KwikSew 2334 Review


I had this pattern, and finding the review request on urged me to make it up and review it:

I have made these briefs for my DH three time already, however, I never followed the directions exactly. Since my DH mostly wears pull-on casual shorts with elastic waist, he told me before I started that the front flap assembly looked like way too much work. How kind of him! He suggested that I simply make that area with a double layer, since he's mostly concerned with "supporting the package."

In tracing off the pattern, I put the center front on the fold, and made the center back into a 1/4-inch seam. I then made a pattern piece for the front panel. The smaller pattern piece you see here is the second version of the front panel pattern. The vertical curve is a little flatter, allowing for more fabric in that area.

This shows the front panel piece on top of the main piece, and you can see that there is more fabric in that area now than as originally designed.

First Pair - The first pair is made of white single knit cotton from sacrificed printed T-shirts. I made up a front overlay pattern piece as above, but narrower, like the original pattern. I laid the center front of the main pattern piece and the overlay piece on the fold.

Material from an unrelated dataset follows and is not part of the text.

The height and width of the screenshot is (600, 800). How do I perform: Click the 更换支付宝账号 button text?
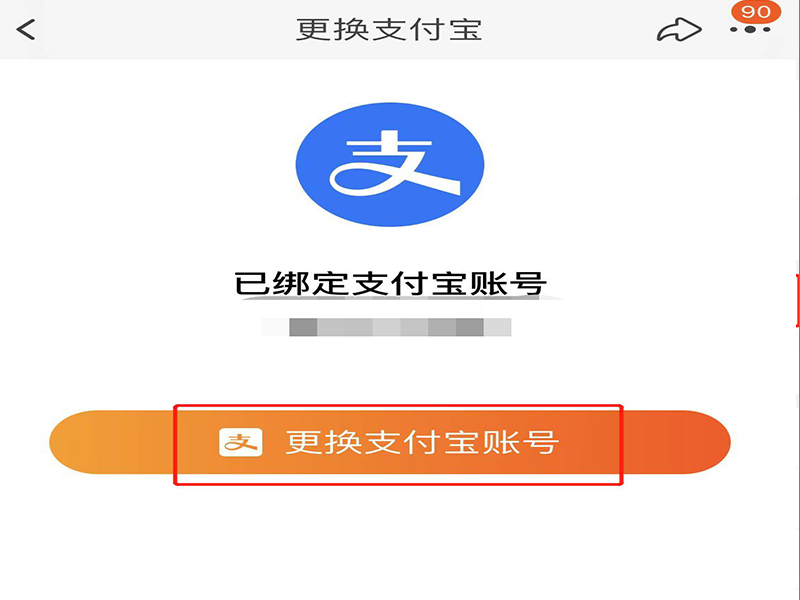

The first thing I did was stitch this panel to the front with a three-step zigzag stitch from the wrong side, held in place first with fusible thread. Doing this flat made it very easy. I stitched the back seam then the crotch seam on the serger, with both front layers still together (the pattern calls for enclosing the back piece between the two front layers, as one would do for ladies' panties). The crotch seam was then pressed towards the back and tied down with a three-step zigzag stitch. I decided to be brave and try the self-fabric trim for the leg openings. It was not difficult, but my DH decided that the leg openings are not tight enough and that there's not the support that he needs. The elastic waistband was seamed at the back and applied as instructed.

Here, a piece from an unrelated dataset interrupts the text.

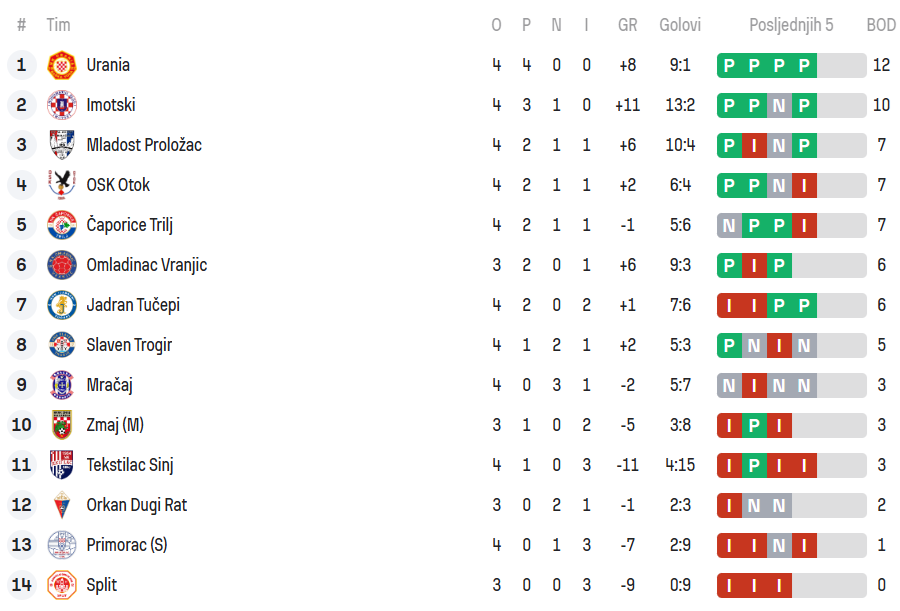
Task: Click the OSK Otok eagle crest
Action: pos(62,185)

Second Pair - The next pair was made of a green single knit from my stash. I decided to try elastic around the leg openings. The new overlay pattern piece was created to put a little more fabric in the crotch area. To get more fabric, the crotch area was cut with my redesigned panel pattern piece on top of the main piece. Both the main piece and the front panel piece were cut on the fold.

In assembly, I fused the crotch piece onto the main piece, being careful to match the center fronts. Then I used the three-step zigzag stitch from the wrong side. The back seam and the under-crotch seam were then stitched on the serger.

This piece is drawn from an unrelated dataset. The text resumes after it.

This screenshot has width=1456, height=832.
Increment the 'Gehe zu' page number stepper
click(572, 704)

The leg openings are finished with 1/4-inch elastic stitched to the wrong side with a three-step zigzag, turned to the wrong side, and top-stitched with a medium zigzag stitch. I remembered to cut the elastic less than the opening - 24 inches elastic for the 28-inch opening. This was overlapped as I sewed it on. The waist elastic was seamed, then applied to the briefs with two rows of zigzag stitching. My DH likes this pair better than the white pair, so I decided to make another pair.

Third Pair - The third pair was made of more of that green knit from my stash (= free!). I decided to cut this pair with center back on fold, and the two layers of the front would overlap from each side. To get more fabric, both sides of the crotch area were cut with the new panel pattern piece - one side with the two pattern pieces abutting, the other side with the new panel piece on top of the main piece.

In assembly, I fused the layers together on the ironing board before stitching, being careful to match the center fronts. When stitching down the panel piece, the loose edge of the overlap was placed on the feed dogs. Everything else was made in the same was as before, except that the waist elastic was overlapped instead of seamed at the center back. I felt this would be more secure.

Not only would I do this again, I must, as my DH has spent way too much money on briefs that don't fit, and there's plenty of prepaid (now, free!) fabric in my stash. Although he's a big-and-tall guy, his tush fit the size XXL of this pattern just fine.